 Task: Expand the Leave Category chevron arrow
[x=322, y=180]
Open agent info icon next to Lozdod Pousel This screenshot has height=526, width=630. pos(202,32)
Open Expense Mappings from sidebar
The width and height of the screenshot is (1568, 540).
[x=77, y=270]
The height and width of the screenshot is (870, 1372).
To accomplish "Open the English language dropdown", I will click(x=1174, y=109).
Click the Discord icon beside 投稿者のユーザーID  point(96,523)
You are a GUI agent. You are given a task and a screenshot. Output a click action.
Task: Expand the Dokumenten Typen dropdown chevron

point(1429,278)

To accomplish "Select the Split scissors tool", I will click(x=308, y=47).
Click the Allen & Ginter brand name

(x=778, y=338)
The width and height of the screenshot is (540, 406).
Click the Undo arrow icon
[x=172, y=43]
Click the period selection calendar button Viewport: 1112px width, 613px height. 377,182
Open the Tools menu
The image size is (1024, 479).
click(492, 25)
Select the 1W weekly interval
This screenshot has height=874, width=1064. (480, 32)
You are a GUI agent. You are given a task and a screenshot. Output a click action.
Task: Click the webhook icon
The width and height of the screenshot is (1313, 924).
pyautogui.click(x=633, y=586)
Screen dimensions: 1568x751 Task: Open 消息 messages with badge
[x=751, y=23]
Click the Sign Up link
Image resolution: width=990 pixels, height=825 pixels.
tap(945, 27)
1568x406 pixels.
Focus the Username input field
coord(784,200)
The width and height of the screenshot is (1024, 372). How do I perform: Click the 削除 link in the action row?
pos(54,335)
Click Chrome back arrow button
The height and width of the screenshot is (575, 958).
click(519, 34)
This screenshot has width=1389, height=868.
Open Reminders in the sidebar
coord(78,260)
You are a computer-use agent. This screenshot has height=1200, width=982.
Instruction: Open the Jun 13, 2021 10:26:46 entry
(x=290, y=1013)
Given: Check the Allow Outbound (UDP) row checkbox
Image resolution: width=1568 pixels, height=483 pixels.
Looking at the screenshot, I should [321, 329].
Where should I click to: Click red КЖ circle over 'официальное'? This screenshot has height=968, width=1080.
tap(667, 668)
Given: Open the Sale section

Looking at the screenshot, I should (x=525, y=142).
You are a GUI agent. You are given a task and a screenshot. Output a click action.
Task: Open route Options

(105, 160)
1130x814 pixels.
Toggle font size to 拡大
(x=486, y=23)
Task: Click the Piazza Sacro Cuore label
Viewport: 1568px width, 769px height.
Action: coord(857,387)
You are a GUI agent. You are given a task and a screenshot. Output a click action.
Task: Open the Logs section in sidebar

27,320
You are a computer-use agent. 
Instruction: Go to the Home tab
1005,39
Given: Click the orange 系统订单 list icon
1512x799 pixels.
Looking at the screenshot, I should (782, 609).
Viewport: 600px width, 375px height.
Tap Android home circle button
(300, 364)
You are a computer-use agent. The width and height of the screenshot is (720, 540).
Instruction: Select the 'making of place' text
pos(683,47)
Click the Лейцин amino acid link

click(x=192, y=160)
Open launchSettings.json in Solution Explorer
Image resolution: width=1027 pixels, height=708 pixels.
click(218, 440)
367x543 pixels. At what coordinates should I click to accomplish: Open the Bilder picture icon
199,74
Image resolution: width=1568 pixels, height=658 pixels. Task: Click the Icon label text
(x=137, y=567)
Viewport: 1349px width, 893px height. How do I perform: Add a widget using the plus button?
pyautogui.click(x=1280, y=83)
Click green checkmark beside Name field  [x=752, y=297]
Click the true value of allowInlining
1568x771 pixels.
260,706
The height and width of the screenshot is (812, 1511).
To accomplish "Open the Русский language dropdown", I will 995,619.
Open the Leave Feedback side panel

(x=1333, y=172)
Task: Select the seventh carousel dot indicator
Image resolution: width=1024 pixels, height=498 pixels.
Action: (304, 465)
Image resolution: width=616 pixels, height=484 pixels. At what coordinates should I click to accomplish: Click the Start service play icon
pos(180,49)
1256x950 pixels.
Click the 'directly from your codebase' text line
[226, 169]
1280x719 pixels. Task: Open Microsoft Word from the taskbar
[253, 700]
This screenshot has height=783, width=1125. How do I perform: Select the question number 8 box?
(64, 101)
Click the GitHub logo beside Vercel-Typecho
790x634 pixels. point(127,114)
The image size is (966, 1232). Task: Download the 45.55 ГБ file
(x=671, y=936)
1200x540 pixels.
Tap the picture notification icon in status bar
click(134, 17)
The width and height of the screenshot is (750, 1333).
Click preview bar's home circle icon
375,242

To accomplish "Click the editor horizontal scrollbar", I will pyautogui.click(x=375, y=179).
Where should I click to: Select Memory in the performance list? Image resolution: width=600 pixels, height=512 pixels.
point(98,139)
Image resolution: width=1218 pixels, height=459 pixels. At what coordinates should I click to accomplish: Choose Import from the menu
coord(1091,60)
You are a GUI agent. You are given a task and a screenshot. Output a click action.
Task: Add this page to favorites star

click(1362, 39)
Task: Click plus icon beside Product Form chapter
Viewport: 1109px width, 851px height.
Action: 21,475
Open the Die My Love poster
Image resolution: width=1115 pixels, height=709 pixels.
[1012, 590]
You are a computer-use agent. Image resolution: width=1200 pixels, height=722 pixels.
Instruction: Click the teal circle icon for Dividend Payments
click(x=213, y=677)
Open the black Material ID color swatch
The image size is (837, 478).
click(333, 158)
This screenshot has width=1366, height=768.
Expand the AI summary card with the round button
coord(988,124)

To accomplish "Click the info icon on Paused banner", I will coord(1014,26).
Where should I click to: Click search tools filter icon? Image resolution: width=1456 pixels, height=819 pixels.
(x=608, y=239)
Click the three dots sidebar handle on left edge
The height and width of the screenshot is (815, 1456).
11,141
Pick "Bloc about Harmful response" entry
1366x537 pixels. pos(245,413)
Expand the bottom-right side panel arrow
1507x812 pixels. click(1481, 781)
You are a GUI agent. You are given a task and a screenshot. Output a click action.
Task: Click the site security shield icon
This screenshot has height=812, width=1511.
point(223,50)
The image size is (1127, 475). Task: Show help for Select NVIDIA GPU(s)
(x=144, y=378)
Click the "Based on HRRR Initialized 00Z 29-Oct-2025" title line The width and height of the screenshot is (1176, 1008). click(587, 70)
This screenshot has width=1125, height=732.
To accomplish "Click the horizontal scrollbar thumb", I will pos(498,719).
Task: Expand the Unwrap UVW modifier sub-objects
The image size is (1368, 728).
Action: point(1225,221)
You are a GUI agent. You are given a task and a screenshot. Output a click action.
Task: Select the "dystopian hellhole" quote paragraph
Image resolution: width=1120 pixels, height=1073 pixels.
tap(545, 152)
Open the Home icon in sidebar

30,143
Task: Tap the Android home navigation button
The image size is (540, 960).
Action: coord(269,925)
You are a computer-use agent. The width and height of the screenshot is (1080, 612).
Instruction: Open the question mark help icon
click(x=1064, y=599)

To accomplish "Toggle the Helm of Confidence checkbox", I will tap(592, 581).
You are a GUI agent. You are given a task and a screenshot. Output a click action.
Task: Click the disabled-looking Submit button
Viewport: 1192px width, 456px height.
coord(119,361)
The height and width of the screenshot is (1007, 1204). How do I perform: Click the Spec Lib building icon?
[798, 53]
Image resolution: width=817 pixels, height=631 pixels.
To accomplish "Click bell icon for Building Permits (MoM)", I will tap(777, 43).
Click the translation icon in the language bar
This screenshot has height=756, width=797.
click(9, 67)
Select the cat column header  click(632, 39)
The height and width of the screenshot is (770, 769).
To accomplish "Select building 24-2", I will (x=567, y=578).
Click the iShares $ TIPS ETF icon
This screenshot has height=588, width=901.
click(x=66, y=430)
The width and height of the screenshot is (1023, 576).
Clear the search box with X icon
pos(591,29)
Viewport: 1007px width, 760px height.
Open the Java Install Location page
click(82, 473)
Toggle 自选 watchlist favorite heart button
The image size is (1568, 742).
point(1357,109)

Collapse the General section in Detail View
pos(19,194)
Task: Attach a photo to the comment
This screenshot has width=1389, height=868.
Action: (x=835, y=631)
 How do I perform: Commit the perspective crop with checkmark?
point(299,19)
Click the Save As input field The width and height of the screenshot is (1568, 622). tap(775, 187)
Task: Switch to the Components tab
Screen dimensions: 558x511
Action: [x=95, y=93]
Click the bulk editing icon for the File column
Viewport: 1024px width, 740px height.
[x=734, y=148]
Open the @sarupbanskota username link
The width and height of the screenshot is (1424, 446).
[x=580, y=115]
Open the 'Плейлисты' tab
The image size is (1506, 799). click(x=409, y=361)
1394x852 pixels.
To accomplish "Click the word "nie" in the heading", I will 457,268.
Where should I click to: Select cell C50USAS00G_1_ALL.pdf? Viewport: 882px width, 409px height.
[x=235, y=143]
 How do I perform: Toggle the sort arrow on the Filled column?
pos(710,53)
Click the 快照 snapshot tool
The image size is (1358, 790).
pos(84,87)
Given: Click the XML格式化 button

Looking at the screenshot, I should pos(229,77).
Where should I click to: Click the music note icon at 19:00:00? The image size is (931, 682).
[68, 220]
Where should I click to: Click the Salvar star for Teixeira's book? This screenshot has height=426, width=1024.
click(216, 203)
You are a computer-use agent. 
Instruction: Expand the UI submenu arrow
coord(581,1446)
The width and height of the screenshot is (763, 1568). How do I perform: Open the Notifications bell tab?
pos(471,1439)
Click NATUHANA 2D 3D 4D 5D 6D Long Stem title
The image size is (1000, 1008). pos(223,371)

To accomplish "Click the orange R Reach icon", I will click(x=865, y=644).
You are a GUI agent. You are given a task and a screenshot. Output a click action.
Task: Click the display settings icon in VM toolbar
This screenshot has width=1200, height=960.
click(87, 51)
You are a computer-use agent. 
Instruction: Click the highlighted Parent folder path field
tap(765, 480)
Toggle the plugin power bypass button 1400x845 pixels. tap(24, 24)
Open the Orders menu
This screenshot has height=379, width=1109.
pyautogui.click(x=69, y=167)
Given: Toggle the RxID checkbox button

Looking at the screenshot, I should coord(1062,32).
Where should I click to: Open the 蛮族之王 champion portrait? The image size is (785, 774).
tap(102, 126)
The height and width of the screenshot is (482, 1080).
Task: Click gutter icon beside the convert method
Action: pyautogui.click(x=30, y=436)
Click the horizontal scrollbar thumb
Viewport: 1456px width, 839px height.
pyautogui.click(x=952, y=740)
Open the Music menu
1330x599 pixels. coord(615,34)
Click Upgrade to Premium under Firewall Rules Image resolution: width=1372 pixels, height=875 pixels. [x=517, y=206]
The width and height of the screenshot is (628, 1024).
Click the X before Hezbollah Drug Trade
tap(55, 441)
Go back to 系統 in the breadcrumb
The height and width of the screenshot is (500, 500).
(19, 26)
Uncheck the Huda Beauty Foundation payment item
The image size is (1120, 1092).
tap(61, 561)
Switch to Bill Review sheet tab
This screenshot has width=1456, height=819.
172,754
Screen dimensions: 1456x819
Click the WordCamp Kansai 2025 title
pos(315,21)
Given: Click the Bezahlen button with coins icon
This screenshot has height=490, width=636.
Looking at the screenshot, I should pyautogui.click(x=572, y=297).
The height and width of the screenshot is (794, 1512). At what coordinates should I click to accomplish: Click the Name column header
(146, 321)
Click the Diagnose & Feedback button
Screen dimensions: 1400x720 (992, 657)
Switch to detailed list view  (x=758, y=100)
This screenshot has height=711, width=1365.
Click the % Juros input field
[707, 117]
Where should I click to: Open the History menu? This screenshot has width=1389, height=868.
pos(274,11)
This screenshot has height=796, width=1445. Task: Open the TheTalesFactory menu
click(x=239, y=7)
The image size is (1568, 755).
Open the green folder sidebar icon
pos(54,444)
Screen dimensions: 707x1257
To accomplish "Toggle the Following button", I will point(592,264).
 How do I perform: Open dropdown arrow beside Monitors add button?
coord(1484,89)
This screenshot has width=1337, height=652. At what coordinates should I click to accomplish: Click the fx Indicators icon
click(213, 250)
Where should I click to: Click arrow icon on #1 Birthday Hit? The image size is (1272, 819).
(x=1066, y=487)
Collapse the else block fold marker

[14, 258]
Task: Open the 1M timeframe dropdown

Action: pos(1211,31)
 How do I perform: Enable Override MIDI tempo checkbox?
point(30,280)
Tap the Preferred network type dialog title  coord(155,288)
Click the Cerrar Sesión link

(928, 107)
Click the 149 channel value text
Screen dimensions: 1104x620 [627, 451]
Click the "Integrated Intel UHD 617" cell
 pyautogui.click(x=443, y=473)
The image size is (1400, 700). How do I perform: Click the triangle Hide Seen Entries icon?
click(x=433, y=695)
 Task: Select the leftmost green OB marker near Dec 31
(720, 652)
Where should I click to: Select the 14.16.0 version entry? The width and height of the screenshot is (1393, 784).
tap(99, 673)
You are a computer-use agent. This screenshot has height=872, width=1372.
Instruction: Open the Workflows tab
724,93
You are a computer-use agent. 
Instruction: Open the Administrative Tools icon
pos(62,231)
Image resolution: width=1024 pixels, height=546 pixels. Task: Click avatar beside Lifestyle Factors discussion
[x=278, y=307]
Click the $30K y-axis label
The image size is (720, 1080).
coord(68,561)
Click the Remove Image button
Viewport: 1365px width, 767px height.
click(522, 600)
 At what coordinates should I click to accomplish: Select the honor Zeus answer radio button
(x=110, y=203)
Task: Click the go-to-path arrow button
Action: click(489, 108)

────────────────────

*Written exercise*
Render the items from the beginning through the line containing "point(1429,278)" as a JSON list of strings, with one string per line and blank lines omitted.

*Exercise solution*
[
  " Task: Expand the Leave Category chevron arrow",
  "[x=322, y=180]",
  "Open agent info icon next to Lozdod Pousel This screenshot has height=526, width=630. pos(202,32)",
  "Open Expense Mappings from sidebar",
  "The width and height of the screenshot is (1568, 540).",
  "[x=77, y=270]",
  "The height and width of the screenshot is (870, 1372).",
  "To accomplish \"Open the English language dropdown\", I will click(x=1174, y=109).",
  "Click the Discord icon beside 投稿者のユーザーID  point(96,523)",
  "You are a GUI agent. You are given a task and a screenshot. Output a click action.",
  "Task: Expand the Dokumenten Typen dropdown chevron",
  "point(1429,278)"
]